What the task asks | Output exactly the lines below, starting with the line that has "The height and width of the screenshot is (517, 1080)." and going on through the line that has "Viewport: 1365px width, 734px height.", both included, and no other lines.

Stored items
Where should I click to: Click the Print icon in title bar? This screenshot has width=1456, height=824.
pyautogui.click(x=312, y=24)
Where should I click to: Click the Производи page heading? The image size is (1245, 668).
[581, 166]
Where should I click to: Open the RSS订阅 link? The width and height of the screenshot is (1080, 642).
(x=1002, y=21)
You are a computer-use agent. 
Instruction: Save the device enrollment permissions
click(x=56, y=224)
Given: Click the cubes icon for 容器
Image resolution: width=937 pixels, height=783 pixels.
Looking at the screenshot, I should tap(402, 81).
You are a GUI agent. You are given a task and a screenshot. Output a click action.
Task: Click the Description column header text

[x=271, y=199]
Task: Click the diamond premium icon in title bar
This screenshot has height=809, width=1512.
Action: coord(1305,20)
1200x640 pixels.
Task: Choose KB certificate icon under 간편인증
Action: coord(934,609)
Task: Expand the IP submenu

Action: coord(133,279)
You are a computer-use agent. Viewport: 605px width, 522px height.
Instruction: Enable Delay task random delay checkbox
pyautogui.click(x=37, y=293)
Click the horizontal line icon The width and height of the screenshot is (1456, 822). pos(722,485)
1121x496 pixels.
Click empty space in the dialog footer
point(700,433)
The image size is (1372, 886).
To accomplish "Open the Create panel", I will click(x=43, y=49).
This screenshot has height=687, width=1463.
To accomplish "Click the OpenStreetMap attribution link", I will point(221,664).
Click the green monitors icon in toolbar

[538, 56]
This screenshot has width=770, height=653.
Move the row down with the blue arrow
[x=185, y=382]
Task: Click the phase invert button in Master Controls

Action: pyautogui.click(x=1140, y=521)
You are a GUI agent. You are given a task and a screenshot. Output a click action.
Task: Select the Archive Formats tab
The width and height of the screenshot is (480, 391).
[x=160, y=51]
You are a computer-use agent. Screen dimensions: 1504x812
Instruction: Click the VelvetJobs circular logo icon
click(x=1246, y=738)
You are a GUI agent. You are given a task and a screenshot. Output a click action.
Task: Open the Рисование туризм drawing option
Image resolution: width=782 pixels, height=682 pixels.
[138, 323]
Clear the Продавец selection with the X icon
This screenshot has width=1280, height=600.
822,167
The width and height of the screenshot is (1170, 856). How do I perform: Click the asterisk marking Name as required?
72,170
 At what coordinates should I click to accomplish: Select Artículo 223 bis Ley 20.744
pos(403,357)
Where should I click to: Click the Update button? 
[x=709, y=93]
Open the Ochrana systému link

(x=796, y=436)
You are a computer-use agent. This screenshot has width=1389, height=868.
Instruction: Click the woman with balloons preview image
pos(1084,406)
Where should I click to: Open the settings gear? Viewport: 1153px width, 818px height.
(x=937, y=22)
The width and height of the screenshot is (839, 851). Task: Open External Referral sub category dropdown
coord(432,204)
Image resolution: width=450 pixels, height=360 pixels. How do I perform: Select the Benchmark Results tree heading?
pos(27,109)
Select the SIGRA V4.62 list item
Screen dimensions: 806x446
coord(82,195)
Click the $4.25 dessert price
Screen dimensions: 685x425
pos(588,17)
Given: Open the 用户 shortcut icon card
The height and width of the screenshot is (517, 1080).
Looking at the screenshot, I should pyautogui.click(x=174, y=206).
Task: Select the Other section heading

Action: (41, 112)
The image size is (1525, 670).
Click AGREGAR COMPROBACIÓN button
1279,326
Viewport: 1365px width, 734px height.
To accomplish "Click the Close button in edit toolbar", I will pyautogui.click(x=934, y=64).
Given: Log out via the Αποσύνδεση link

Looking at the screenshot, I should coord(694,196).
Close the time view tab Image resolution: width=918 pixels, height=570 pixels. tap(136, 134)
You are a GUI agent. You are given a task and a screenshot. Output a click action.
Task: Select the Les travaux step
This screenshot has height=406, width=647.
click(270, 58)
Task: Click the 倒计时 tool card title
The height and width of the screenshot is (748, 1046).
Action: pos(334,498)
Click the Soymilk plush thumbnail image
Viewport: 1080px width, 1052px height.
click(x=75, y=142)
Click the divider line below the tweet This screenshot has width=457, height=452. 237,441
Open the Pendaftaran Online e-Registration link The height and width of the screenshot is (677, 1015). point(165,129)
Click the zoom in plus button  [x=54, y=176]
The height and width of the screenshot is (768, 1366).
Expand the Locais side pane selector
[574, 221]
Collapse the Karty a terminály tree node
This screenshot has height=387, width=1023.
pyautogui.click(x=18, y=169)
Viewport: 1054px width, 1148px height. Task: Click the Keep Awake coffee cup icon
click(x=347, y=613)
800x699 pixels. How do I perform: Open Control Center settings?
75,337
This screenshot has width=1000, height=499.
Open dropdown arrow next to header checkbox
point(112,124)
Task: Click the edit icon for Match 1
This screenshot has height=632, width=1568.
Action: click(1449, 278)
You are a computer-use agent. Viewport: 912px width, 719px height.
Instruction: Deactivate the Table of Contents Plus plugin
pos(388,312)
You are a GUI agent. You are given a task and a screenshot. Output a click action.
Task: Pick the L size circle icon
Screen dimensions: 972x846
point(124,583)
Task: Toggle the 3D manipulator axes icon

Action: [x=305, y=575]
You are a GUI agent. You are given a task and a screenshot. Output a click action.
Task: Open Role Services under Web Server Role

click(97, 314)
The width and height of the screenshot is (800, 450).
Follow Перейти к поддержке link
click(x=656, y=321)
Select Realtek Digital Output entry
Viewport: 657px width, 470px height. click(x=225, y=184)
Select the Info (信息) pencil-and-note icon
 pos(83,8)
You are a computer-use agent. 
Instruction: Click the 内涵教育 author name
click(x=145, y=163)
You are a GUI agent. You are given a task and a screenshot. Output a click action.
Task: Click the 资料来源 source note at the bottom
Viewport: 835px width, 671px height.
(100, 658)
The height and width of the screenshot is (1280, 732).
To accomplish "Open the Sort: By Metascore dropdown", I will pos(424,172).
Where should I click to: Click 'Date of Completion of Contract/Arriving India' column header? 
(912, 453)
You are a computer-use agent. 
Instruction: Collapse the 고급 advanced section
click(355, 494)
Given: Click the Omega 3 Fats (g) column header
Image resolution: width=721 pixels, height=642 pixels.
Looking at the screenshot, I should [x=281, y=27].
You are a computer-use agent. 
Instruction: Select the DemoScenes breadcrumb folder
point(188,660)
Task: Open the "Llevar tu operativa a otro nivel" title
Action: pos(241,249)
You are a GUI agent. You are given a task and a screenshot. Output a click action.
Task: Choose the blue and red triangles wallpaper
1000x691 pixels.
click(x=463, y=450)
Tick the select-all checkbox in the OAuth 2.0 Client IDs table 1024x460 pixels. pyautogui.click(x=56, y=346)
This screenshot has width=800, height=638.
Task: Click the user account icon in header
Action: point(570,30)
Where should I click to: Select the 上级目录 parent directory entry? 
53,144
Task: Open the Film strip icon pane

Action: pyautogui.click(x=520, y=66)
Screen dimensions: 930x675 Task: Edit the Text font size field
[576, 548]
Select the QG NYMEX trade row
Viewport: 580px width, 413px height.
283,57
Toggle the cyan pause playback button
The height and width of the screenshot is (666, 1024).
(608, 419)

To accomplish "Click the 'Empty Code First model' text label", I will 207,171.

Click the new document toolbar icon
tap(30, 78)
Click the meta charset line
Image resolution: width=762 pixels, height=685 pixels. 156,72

Exercise response |
The height and width of the screenshot is (517, 1080).
Looking at the screenshot, I should pyautogui.click(x=174, y=206).
Task: Select the Other section heading

Action: (41, 112)
The image size is (1525, 670).
Click AGREGAR COMPROBACIÓN button
1279,326
Viewport: 1365px width, 734px height.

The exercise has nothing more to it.